No. In 1972 Niederhoffer came out of retirement and won the first of four straight Nationals. Soon he moved from California, where he had been an assistant professor of finance at Berkeley, back to New York, and began training like no one else. He has his own business—Niederhoffer, Cross & Zeckhauser, Inc.—specialists in arranging mergers between public and private firms, large and small. In the past two years the firm has arranged more than $200 million worth of mergers, but then Niederhoffer works seven days a week, 14 to 15 hours a day. He wears track shoes to the office, plays squash at the Harvard Club every night from 8 to 9:30, goes back to the office until about 1 a.m., then does wind sprints over the two miles to his home. He carries his racquet as he runs, "to beat off marauders," he says, "to show the cops I'm not a mugger and make my training as specific as possible."

It saddens Niederhoffer that the first two justifications are necessary. He is an outspoken adherent of what he calls "the freedom philosophy," whose basic tenet is that men should do anything they desire, short of using aggression on other men.

And then he speaks of four qualities great men share: persistence, or zeal; health, or the ability to implement the zeal: powers of organization; and genius.
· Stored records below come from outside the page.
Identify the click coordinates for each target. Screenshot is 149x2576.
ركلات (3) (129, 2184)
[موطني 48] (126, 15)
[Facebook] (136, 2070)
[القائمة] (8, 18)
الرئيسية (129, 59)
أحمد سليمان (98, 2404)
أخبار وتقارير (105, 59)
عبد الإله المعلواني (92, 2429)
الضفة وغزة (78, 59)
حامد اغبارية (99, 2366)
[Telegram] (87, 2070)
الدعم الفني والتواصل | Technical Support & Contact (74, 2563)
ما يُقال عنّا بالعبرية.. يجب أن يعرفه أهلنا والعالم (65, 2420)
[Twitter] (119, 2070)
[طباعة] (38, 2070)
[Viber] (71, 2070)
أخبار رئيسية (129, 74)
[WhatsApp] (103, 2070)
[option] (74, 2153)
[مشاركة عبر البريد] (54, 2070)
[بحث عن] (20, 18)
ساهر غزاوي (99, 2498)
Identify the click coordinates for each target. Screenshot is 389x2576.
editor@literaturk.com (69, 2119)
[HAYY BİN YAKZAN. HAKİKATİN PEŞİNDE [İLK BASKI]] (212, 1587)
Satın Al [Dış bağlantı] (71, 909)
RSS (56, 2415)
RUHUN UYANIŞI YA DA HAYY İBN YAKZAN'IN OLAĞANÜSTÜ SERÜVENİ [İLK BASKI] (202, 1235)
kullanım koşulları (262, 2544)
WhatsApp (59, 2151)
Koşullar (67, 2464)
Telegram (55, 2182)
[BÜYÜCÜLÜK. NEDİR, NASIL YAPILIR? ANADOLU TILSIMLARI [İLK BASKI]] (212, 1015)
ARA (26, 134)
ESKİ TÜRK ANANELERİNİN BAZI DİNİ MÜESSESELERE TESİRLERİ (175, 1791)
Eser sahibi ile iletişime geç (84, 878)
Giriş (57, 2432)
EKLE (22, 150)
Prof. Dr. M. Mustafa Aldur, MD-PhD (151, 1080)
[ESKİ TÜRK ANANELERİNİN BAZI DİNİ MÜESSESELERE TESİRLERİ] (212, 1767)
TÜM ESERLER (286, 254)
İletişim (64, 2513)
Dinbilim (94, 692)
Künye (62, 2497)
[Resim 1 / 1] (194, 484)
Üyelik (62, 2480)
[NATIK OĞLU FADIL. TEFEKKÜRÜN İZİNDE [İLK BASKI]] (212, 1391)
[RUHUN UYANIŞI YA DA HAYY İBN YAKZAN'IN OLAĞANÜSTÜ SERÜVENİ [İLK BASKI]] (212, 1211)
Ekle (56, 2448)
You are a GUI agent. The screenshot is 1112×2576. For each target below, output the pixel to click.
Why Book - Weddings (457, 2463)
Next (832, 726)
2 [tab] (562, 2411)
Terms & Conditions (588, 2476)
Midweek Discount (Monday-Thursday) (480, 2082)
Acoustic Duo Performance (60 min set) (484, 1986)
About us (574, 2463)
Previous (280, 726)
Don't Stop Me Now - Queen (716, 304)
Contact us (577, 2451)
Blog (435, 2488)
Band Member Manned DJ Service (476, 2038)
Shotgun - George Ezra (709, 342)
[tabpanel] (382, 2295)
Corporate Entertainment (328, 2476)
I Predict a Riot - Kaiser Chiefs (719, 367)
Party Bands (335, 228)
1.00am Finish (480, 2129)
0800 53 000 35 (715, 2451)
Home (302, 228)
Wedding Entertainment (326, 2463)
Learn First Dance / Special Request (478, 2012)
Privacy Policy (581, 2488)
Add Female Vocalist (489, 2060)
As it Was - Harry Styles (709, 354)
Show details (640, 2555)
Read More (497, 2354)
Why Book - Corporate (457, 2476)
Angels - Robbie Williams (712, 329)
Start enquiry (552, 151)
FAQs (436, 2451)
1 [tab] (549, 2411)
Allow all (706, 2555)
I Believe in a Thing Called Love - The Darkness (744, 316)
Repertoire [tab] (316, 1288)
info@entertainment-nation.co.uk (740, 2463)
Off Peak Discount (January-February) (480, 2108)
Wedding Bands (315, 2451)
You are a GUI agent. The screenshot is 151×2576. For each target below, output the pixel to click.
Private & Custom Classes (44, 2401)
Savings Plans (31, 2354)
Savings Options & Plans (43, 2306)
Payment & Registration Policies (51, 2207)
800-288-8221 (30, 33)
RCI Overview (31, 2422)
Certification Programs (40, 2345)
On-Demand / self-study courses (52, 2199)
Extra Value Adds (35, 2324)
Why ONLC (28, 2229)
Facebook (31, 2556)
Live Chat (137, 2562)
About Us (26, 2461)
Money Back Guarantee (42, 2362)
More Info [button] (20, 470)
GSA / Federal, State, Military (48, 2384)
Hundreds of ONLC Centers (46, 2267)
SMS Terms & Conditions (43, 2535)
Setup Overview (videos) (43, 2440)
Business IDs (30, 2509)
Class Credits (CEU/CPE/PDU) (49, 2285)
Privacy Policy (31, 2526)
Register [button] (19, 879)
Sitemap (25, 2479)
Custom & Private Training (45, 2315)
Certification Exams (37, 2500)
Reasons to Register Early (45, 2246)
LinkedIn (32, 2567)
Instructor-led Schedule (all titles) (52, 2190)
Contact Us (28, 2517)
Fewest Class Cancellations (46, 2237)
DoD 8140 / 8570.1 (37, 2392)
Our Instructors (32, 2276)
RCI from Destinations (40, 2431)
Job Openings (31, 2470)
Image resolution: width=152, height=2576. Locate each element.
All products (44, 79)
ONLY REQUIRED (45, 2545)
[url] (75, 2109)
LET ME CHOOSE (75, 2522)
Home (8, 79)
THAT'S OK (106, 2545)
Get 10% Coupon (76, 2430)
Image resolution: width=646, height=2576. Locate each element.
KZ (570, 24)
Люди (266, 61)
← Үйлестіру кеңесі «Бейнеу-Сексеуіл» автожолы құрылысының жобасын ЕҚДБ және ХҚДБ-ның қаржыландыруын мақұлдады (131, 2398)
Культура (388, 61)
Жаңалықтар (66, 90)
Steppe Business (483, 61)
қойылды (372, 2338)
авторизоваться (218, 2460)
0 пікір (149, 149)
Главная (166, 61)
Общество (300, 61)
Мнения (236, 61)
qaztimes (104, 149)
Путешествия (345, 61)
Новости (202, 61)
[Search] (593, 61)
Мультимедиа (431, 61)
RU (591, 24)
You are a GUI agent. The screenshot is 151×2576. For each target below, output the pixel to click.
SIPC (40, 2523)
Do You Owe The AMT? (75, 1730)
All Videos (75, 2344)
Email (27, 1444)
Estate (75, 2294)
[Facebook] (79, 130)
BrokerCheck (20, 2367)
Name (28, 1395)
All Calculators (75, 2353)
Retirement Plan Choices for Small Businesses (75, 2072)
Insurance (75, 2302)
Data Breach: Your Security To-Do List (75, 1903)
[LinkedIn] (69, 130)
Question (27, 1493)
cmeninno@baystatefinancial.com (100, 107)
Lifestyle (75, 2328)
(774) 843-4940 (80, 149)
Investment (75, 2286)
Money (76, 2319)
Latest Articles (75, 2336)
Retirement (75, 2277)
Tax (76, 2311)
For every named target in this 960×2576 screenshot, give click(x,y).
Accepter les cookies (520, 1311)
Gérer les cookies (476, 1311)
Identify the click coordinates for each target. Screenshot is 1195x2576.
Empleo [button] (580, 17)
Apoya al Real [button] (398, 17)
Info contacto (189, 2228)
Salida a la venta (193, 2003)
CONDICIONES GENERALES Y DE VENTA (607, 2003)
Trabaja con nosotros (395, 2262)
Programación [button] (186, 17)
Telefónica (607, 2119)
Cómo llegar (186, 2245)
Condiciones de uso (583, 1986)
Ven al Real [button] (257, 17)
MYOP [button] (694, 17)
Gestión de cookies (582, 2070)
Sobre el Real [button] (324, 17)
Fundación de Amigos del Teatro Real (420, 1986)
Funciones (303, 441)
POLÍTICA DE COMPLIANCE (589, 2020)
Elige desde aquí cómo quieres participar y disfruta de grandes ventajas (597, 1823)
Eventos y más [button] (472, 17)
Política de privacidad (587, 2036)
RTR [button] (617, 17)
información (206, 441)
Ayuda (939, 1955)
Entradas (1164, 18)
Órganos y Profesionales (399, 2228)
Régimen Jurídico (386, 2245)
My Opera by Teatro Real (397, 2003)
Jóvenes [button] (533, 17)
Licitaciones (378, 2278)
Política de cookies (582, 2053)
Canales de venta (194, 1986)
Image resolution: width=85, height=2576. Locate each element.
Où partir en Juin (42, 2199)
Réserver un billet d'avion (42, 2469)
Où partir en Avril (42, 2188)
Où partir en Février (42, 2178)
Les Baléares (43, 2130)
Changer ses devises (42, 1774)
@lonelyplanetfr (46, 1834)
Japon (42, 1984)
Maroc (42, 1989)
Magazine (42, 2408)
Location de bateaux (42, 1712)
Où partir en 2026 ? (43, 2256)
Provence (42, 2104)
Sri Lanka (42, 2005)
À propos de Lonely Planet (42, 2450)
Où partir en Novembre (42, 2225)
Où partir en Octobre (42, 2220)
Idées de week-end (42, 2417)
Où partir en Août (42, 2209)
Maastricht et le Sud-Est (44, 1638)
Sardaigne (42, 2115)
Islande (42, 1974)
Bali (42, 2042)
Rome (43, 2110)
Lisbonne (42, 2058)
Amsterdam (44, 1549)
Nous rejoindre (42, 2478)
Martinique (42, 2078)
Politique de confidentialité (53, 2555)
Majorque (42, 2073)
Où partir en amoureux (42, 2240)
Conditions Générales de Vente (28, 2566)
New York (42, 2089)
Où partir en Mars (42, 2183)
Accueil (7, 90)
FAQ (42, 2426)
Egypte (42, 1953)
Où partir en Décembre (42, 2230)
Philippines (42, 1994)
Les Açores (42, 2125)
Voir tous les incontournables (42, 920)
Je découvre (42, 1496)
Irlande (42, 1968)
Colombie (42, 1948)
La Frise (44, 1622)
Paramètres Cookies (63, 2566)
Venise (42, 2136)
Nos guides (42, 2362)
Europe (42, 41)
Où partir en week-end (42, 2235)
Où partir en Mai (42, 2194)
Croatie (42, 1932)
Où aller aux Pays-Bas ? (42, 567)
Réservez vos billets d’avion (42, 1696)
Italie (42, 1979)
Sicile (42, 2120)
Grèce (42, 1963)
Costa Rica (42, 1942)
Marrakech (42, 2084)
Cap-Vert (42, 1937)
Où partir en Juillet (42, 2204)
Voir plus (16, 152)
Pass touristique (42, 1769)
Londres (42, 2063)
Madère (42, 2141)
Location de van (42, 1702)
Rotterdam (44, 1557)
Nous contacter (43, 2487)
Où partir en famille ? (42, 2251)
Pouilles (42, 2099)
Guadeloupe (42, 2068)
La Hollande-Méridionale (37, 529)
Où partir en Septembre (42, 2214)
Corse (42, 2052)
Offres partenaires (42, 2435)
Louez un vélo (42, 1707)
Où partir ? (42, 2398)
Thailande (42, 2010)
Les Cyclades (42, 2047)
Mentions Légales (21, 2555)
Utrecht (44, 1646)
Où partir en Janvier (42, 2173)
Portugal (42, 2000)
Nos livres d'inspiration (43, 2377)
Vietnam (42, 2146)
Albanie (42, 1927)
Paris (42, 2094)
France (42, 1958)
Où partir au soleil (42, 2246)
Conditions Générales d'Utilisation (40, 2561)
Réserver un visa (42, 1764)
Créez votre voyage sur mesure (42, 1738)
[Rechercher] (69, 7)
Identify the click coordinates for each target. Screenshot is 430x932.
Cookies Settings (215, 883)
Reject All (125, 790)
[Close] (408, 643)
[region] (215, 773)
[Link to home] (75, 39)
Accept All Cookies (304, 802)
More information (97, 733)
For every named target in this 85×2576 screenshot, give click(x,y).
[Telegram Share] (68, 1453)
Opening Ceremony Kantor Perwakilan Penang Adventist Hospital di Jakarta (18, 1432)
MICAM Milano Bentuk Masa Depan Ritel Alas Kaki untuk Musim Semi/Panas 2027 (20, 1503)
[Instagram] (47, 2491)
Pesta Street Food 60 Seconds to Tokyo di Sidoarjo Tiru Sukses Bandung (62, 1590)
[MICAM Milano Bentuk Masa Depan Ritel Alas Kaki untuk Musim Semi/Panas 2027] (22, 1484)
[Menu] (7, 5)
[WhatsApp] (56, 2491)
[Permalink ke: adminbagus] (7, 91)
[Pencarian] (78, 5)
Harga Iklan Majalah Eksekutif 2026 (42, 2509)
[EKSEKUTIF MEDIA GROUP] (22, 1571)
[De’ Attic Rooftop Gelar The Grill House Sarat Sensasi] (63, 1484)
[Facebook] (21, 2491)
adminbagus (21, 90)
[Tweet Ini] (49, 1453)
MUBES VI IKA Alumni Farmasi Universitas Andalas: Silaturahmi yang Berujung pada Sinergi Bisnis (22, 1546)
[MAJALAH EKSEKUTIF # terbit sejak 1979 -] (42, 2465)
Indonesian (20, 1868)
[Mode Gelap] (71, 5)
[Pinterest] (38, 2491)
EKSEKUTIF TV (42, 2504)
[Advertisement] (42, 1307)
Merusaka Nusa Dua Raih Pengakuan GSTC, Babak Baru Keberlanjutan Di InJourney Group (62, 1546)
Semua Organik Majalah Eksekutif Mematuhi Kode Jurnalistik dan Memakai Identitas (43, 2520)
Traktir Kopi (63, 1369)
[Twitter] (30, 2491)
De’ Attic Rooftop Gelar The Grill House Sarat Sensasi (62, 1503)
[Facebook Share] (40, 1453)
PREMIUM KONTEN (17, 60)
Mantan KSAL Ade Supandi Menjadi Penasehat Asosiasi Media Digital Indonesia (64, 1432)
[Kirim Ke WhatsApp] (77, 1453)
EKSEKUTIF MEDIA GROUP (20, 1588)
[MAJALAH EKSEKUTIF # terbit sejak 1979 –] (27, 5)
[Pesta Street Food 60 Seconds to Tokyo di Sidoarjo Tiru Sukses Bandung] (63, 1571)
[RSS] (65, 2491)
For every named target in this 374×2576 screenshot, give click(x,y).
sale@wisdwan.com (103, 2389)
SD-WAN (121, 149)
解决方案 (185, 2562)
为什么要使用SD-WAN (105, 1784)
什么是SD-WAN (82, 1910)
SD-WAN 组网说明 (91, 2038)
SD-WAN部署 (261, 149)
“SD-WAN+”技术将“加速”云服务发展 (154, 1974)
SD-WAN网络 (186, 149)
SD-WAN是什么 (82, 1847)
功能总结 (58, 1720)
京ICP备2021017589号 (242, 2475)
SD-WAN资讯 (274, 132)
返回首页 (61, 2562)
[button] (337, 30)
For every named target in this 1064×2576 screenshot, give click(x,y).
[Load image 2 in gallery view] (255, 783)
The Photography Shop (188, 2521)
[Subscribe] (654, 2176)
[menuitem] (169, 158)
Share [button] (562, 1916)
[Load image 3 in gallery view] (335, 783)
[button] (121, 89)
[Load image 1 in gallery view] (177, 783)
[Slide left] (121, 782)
After winning the Canadian National Singles last month, Niederhoffer told a TV reporter that he possesses the first three qualities, "and there lies my greatness," he said, "perhaps my major claim to a place in the pantheon of racket immortals."

Victor Niederhoffer has always had an acute awareness of his strength, beliefs and desires, and a willingness to speak up about them. And even though the Ty Cobb of squash is more mature now, that characteristic remains. During the second game of his quarterfinal match in New York, ahead 2-1 against Tom Poor, Niederhoffer stopped play and asked, "Is someone smoking in the gallery?"

"No," came the answer.

Down 5-4, he stopped again. "I think there's someone smoking," he said.

"Nope."

Leading 8-6 he stopped again. "Smoking?"

"Nope."

Finally, way back in the gallery someone said that smoke was coming from the lounge downstairs.

After losing, Tom Poor was saying, "What puts the pressure on is that he retrieves better than anyone around."

"I disagree," Niederhoffer said. "A lot of people retrieve well, but they make errors. I keep rallies going not because I retrieve better but because I don't make errors."

"You made one bad one," Poor said.

"I was worried about smoking," Niederhoffer acknowledged.